DATASET RECORDS.
******************************

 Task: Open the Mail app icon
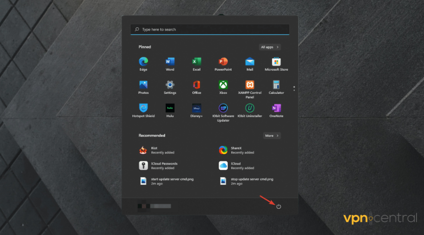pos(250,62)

******************************

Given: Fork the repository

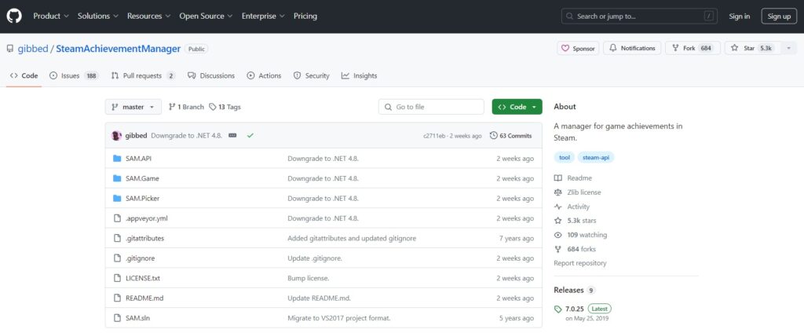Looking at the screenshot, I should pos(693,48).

******************************

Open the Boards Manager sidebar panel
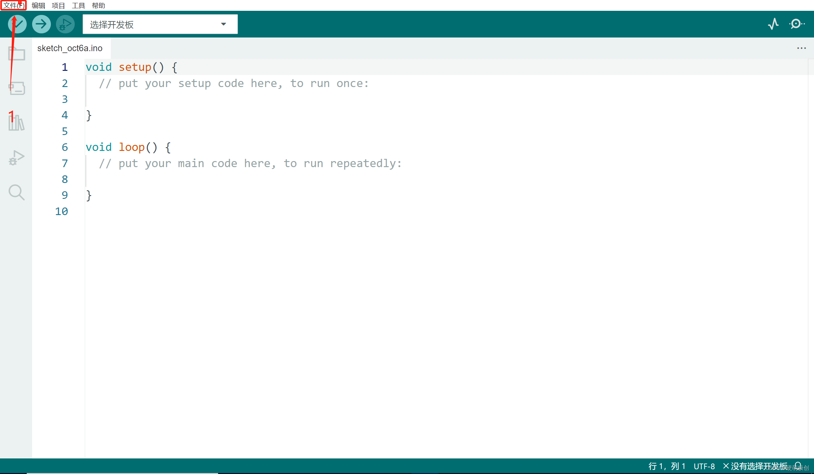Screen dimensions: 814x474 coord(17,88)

******************************

INSTRUCTIONS TO FOLLOW. Pick out every line in the records above that contains the string "Open", with case counting, and copy each of those lines.

IN RESPONSE.
 Task: Open the Mail app icon
Open the Boards Manager sidebar panel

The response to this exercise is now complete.